First, the major limitations are only a small number of prospective studies directly comparing 2 surgical treatments and largely depend on retrospectively collected data, which are potentially subject to a high risk of selection bias. Among the 9 included studies, only 2 were small RCTs comprising 74 patients (<2%), whereas the other 7 were observational studies. Moreover, only 4 of them reported that the 2 comparison groups were similar in the baseline characteristics;26,28–30 demographic data of the remaining 5 studies were either missing or could not be extracted.4–6,25,27 Second, there are no universally standardized metrics to assess clinically relevant improvement in function compared to baseline. Various rating system for improvement exist, but have not been universally adopted. Such lack of a gold standard will result in different definitions of the clinical improvement among studies and may account for a low reliability of the results in our meta-analysis. Therefore, the observed heterogeneity in the primary outcomes from RCTs was likely due to the difference of measurement methods used. Third, there are also differences in operative technique that can influence postoperative clinical curative effects. Variation in operation skills, incision length, operation time, the use of subcutaneous or submuscular anterior ulnar nerve transposition may all have an influence on the clinical effects.

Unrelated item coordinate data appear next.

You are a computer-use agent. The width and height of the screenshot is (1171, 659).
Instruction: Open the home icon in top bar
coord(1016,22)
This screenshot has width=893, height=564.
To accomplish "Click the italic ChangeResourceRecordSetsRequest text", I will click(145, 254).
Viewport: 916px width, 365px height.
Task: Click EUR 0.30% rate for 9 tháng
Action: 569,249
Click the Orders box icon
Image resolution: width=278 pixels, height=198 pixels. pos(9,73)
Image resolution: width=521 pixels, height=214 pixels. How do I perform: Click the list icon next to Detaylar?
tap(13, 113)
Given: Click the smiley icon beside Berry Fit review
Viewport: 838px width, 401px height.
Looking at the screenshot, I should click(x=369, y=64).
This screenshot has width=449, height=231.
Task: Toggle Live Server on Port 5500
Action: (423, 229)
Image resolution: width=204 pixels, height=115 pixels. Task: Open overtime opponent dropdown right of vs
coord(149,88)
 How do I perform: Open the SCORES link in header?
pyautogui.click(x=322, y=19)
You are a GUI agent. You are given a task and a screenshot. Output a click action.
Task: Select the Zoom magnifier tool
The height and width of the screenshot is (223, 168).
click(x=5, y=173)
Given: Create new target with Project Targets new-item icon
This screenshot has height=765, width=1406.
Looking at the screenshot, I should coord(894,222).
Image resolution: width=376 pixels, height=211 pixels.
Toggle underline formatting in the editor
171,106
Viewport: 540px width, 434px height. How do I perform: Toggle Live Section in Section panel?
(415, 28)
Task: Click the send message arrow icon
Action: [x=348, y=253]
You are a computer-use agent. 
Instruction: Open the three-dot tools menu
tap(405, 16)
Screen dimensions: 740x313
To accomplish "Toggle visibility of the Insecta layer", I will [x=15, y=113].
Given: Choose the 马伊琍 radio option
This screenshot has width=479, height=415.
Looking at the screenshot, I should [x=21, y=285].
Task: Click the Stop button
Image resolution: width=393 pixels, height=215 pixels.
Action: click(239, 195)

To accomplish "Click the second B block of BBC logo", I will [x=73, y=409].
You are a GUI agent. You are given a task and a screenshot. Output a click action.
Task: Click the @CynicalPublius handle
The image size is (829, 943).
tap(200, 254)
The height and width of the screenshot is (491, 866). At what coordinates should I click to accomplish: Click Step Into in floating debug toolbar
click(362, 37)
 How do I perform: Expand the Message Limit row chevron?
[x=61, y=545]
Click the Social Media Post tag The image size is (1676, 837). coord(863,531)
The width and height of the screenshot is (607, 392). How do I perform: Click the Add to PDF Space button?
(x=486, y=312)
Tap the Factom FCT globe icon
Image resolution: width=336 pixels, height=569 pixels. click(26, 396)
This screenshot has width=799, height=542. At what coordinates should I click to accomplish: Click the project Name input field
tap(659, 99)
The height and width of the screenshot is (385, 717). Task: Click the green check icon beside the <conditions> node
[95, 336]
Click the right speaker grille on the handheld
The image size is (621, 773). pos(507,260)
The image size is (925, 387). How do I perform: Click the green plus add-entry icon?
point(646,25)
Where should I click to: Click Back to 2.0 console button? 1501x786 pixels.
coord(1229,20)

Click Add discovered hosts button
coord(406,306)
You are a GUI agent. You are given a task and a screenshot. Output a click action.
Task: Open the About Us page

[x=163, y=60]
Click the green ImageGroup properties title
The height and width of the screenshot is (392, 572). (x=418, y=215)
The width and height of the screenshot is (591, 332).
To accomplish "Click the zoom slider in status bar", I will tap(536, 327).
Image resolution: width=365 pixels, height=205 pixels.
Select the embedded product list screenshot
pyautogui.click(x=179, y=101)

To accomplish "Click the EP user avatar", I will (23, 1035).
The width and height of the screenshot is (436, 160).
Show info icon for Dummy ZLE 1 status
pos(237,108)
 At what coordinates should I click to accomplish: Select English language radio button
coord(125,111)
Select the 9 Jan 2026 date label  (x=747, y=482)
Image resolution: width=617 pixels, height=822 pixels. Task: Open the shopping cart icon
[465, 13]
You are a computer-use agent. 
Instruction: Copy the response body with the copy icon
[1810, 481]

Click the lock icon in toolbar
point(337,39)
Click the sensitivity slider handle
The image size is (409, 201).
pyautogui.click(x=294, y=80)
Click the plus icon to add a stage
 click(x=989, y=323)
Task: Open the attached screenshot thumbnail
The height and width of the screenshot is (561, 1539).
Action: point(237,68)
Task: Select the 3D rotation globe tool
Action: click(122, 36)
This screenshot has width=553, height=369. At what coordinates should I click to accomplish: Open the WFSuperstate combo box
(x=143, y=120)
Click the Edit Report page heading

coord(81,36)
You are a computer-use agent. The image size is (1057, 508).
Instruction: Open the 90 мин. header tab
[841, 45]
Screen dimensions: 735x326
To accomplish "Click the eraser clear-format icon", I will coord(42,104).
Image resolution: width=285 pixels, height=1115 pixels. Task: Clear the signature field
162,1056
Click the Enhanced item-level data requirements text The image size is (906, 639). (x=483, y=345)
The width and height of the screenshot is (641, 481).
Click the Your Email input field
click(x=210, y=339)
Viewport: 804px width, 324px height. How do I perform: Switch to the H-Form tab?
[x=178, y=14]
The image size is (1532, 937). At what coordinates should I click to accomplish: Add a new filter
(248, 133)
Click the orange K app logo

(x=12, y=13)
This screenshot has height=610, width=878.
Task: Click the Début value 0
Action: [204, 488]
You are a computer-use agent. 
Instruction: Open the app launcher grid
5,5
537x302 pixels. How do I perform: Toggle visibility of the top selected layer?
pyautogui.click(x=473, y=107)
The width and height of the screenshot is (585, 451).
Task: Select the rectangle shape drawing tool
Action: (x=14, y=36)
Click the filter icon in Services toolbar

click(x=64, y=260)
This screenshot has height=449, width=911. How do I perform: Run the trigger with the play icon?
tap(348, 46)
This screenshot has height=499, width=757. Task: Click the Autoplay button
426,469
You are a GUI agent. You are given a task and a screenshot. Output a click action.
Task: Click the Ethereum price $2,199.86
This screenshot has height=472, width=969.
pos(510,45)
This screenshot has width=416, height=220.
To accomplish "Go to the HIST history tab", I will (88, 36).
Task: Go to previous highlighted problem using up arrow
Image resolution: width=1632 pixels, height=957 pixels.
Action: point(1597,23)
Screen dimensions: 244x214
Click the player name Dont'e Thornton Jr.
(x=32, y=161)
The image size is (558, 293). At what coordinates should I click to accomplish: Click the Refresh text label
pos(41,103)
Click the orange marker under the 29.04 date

The influence of each of these variables on clinical improvement is unknown, and the differences in the incidence of adverse events may be attributable to incision length and operative methods of anterior ulnar nerve transposition.
CONCLUSIONS
Implications for Practice
The present study suggests that subcutaneous and submuscular anterior ulnar nerve transposition techniques for cubital tunnel syndrome might be equally effective in the clinical improvement, whereas the incidence of adverse events was significantly lower in subcutaneous group than in submuscular group. Additionally, long-term follow-up outcome data of 2 comparison groups are not available. In practical terms, we invite orthopedic surgeons to select the surgical treatment from the perspective of patient's values and preferences.
Implications for Research
The quality of available evidence varied from “very low” to “low” (Figure 4), and our main findings largely rely on the outcomes data from observational studies. Future research in this area should include high-quality RCTs with standardized clinical outcomes metrics to evaluate the effectiveness of 2 surgical treatments. These RCTs should be adequately powered to assess all participant important outcomes utilizing standardized clinical outcomes metrics, use the expertise-based design for surgery for the treatment of cubital tunnel syndrome, and report long-term follow-up outcome data.
Footnotes
Abbreviations: CI = confidence interval, GRADE = Grading of Recommendations Assessment, Development, and Evaluation, MD = mean differences, PRISMA = preferred reporting items for systematic reviews and meta-analyses, RCT = randomized controlled trial, RR = relative risk, SMD = standardized mean differences.
The authors have no conflicts of interest to disclose.